Vérifier les permissions du fichier /etc/at.allow
Garantit que /etc/at.allow n'est ni accessible en écriture/lecture par les autres ni en écriture par le groupe, et ne porte aucun bit exécutable ou spécial (setuid/setgid/sticky), soit le mode 0640 ou plus strict.
Vérifié sur le contenu d’un fichier de configuration persistant, la source de vérité qui survit aux redémarrages.
Un mapping est une référence croisée vers l’endroit où chaque norme situe cette exigence, ancrée et recoupée, pas une affirmation d’équivalence. Un check réussi est une preuve vers ces références, comment le lire.
Pourquoi cette règle
/etc/at.allow est la liste d'autorisation qui décide quels utilisateurs peuvent planifier des tâches at. S'il est lisible par tous ou modifiable par le groupe/les autres, un utilisateur non autorisé pourrait lire qui est autorisé ou, pire, modifier la liste pour s'octroyer l'exécution de commandes planifiées, un point d'appui pour l'escalade de privilèges et la persistance. Des permissions 0640 ou plus restrictives gardent le contrôle de l'accès à at entre les mains de root.
Ce que vérifie Pavois
Pavois interroge les bits de mode réels du fichier via la ressource InSpec file plutôt que de supposer la valeur par défaut du paquet. Chaque matcher should_not be_writable/readable/executable/setuid… inspecte l'inode réel appliqué par le noyau ; ainsi une permission relâchée après l'installation, par un script, un chmod maladroit ou une sauvegarde restaurée, est détectée. Le contrôle est encadré par only_if { file('/etc/at.allow').exist? }, donc il est ignoré (pas en échec) si at n'est pas configuré.
only_if { file('/etc/at.allow').exist? }
describe file('/etc/at.allow') do
it { should_not be_executable.by('owner') }
it { should_not be_setuid }
it { should_not be_executable.by('group') }
it { should_not be_writable.by('group') }
it { should_not be_setgid }
it { should_not be_executable.by('other') }
it { should_not be_writable.by('other') }
it { should_not be_readable.by('other') }
it { should_not be_sticky }
endComment vérifier qu’elle est appliquée
Exécutez stat -c '%a %U %G %n' /etc/at.allow. La sortie attendue est 640 root root /etc/at.allow (ou plus strict, par exemple 600).
Inspecter et investiguer
L'utilisation de at est enregistrée par journalctl -u atd et dans /var/log/syslog (Debian/Ubuntu) ou /var/log/cron (famille RHEL). Les changements de permissions sur le fichier peuvent être suivis via une règle auditd : grep at.allow /var/log/audit/audit.log.
Remédiation
Aucune remédiation automatique n'est définie ; appliquez-la manuellement : chown root:root /etc/at.allow && chmod u-x,g-wx,o-rwx,a-st /etc/at.allow (un simple chmod 640 /etc/at.allow atteint le même mode cible).
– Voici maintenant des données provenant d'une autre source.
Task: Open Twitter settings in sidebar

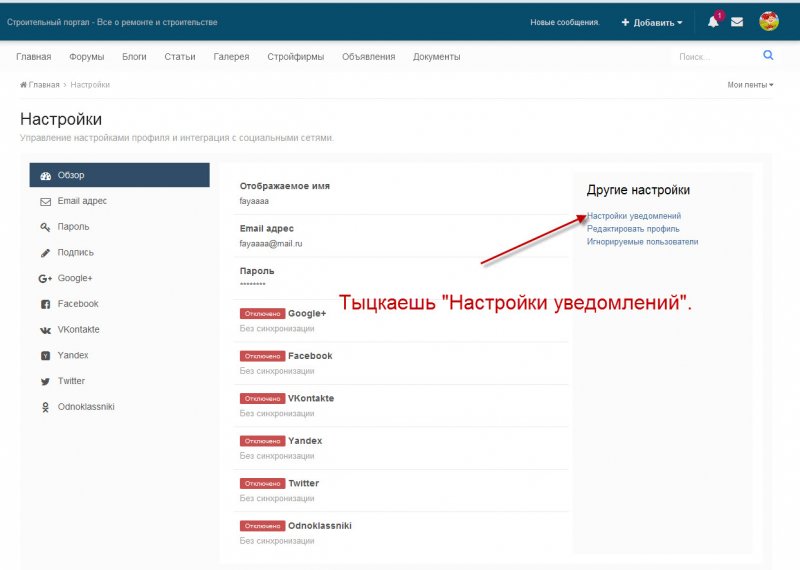Action: 71,381
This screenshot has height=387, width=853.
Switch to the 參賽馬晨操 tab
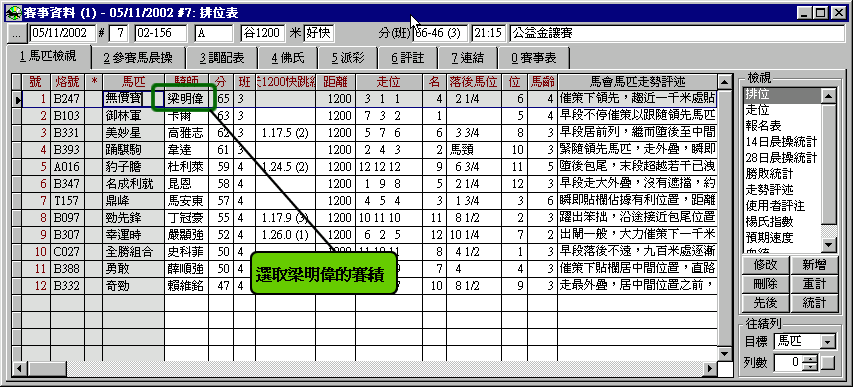[138, 58]
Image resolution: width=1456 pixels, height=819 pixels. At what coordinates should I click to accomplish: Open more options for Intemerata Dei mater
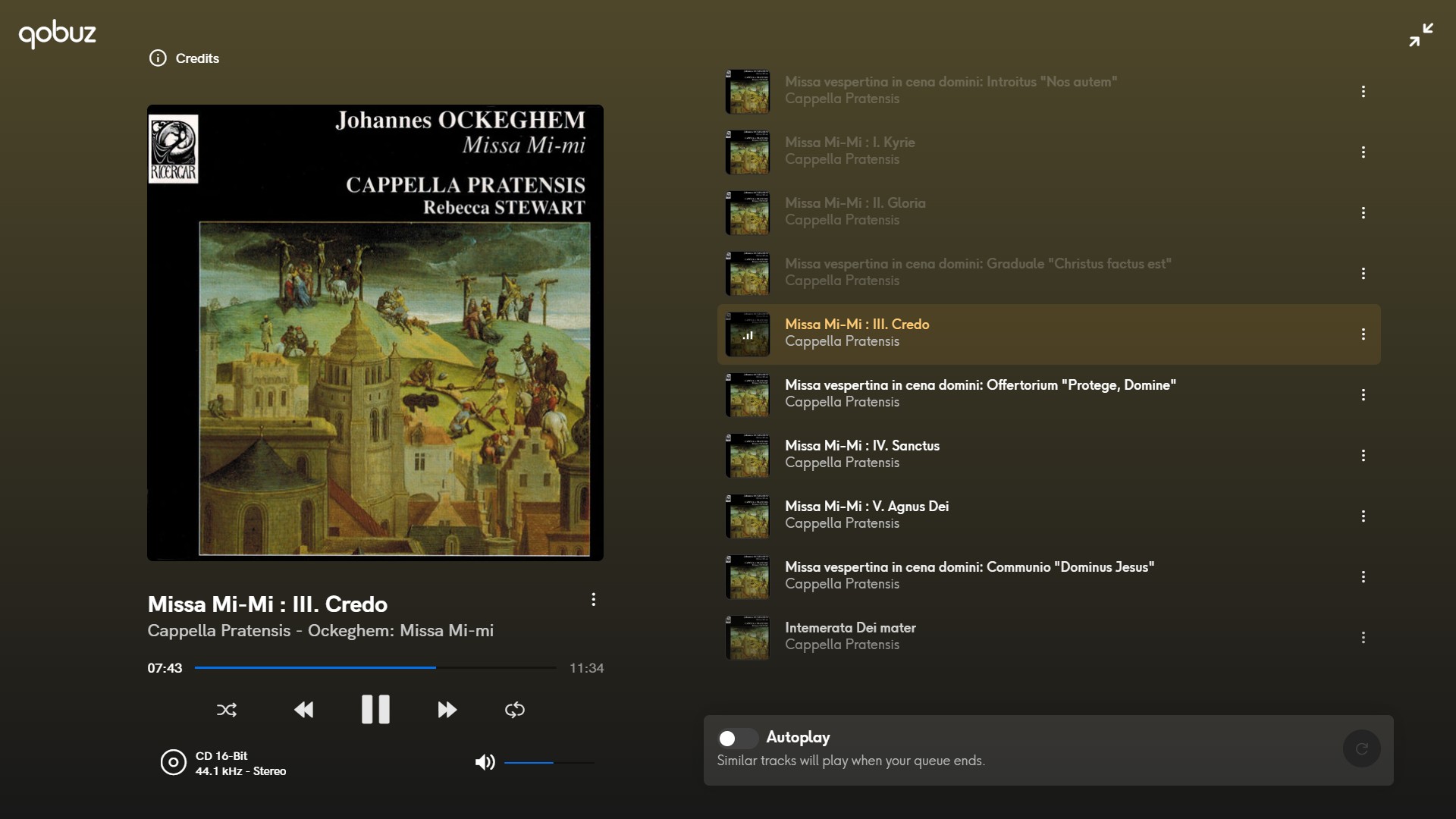click(1363, 638)
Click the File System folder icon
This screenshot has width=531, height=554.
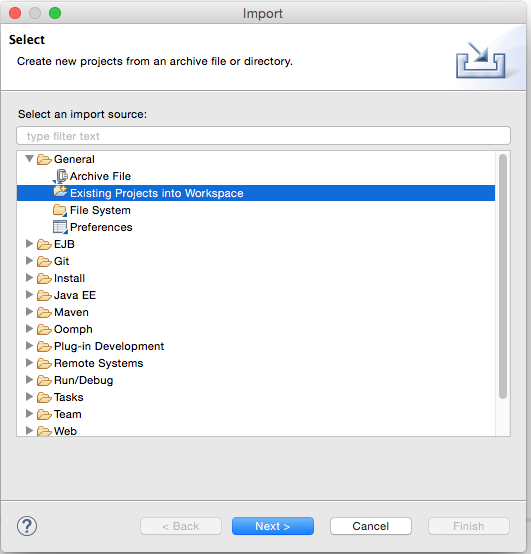click(x=60, y=211)
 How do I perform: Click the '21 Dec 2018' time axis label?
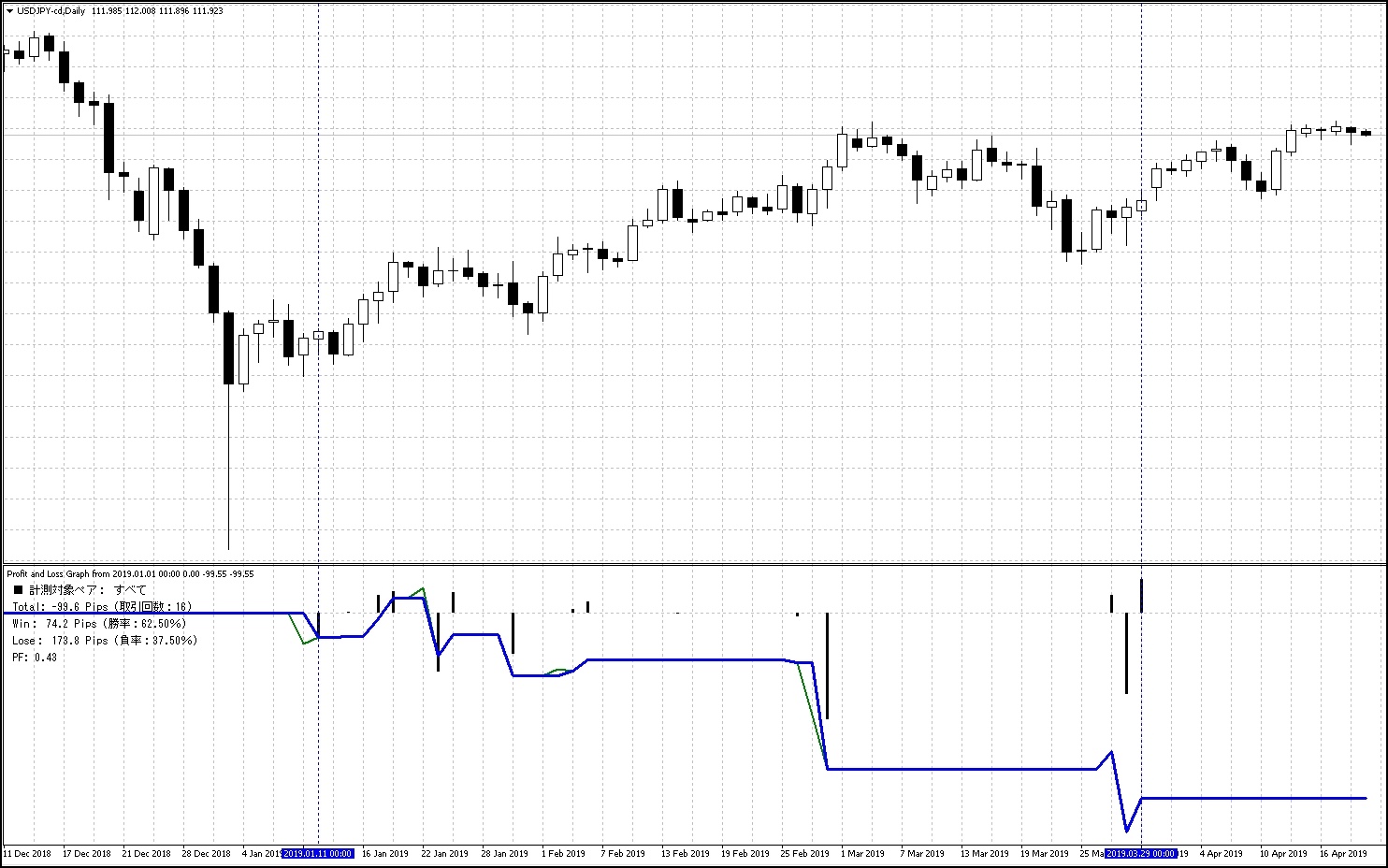tap(147, 853)
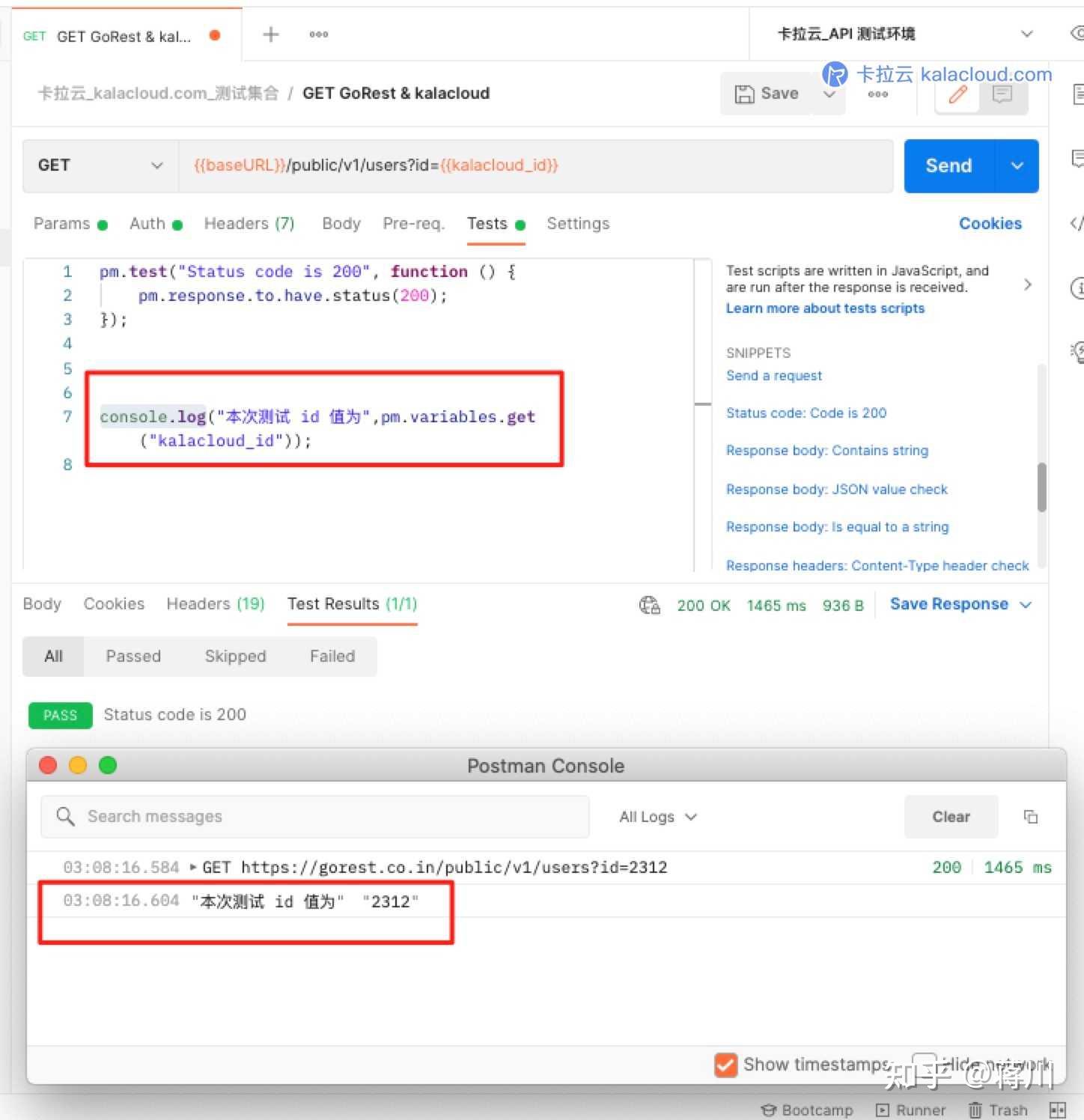Expand the Send button dropdown

tap(1017, 165)
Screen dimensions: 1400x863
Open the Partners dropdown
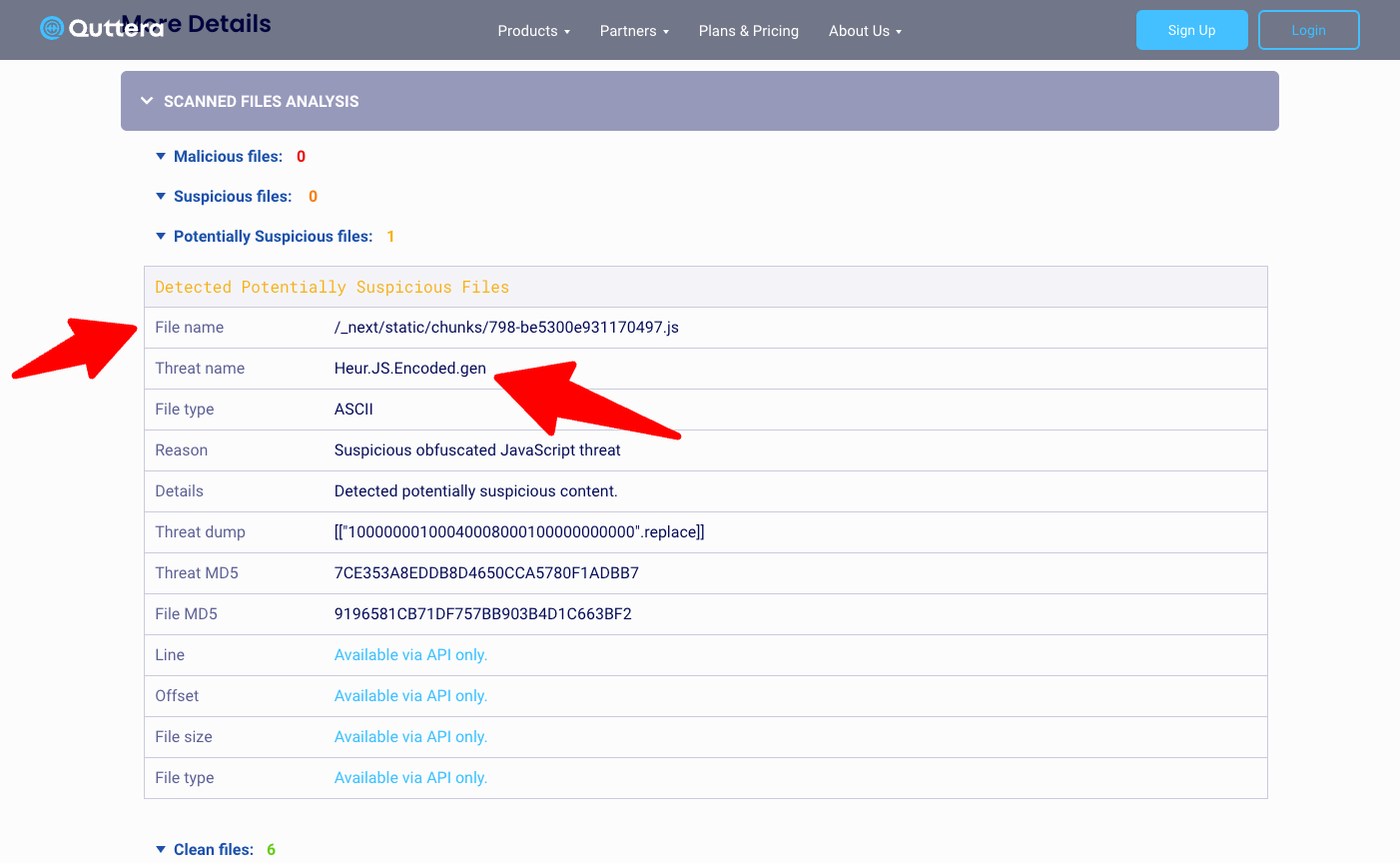(634, 31)
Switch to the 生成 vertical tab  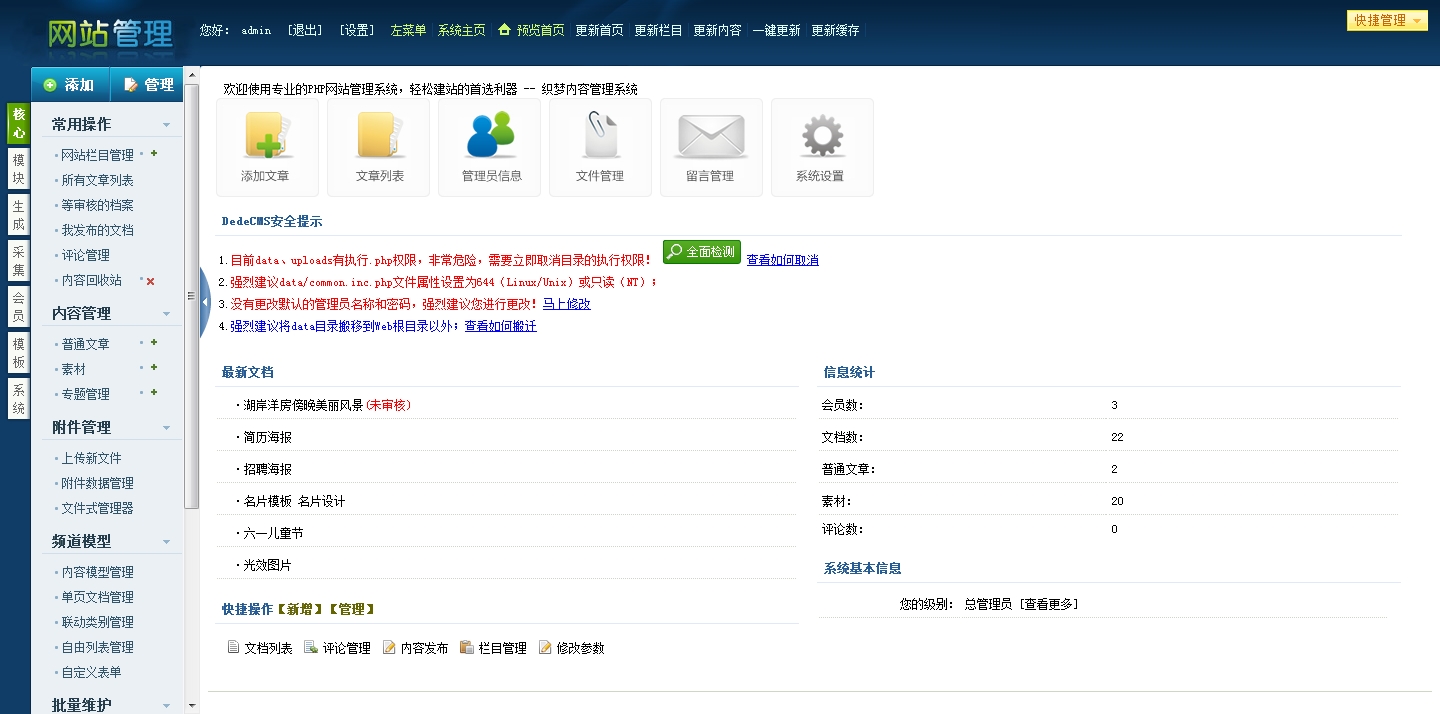18,215
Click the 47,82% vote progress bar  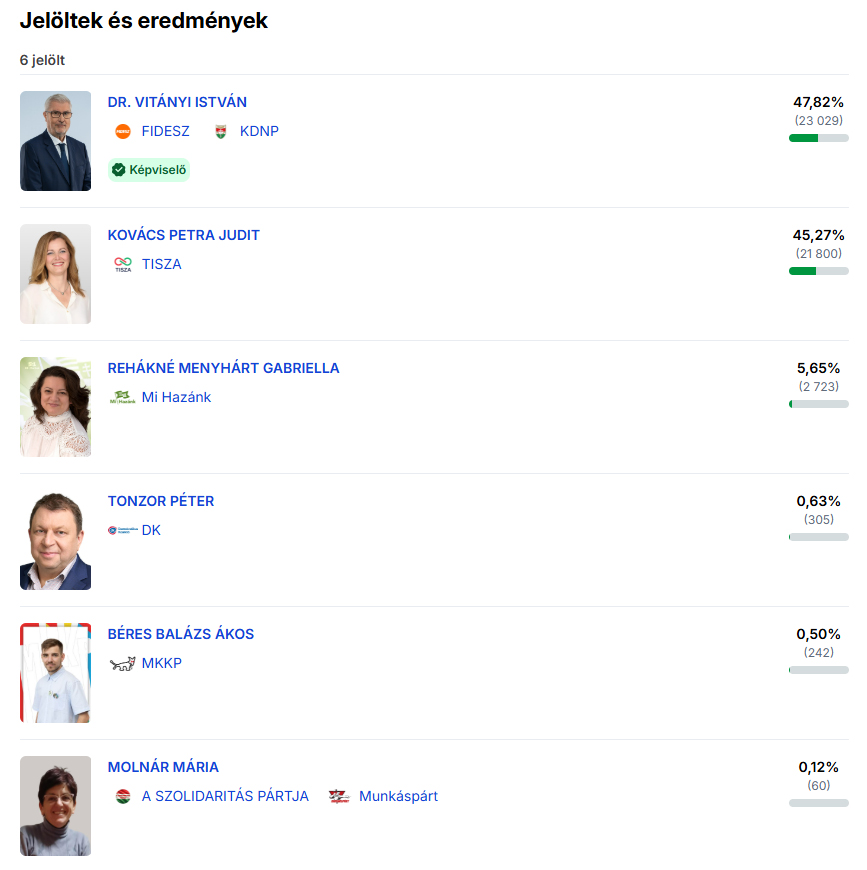click(818, 138)
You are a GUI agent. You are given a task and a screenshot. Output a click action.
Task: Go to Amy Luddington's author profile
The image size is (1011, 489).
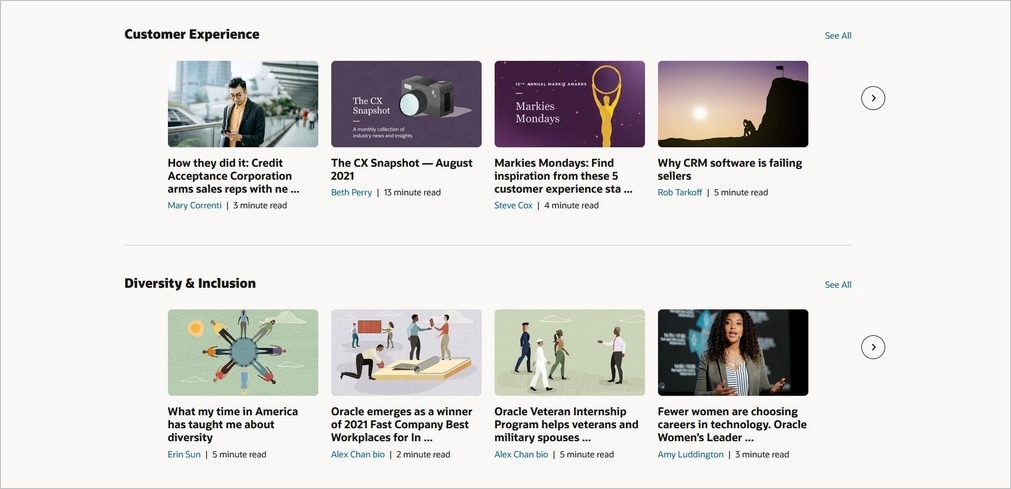coord(690,455)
Pavois applique ceci avec son propre moteur harden, le plan ci-dessous, pas un script shell :
| mode | 0600 |
|---|---|
| path | /etc/at.allow |
| resource | file |
pavois harden plan localoù la cible est local, un alias SSH user@hôte, ou un conteneur , Docs
Impact & précautions
Risque en cas de non-application : une autorisation at divulguée ou falsifiée peut permettre à un utilisateur non autorisé de planifier des commandes. Précautions : durcir ces permissions est sans danger, seuls root et le service atd ont besoin de lire ce fichier, et aucun ne dépend d'un accès groupe/autres. Vérifiez au préalable qu'aucune automatisation non-root ne lit /etc/at.allow directement (rare) ; si c'est le cas, accordez l'accès via le groupe du fichier plutôt que par des bits accessibles à tous avant d'appliquer.
Mapping des normes
| Norme | Référence | Type | Version | Confiance |
|---|---|---|---|---|
| CIS | 2.2.6, 2.4.2.1 | direct | per OS, see the benchmark table | haute |
| PCI DSS | 2.2.6 | support | 4.0.1 | moyenne |
Chaque référence est une référence croisée ancrée dans le benchmark amont et recoupée avec le SCAP Security Guide et ansible-lockdown, pas une affirmation d’équivalence. Direct = une exigence prescriptive au niveau de la ligne ; support = une famille de contrôle abstraite (NIST) vers laquelle le check apporte une preuve. Comment lire un mapping.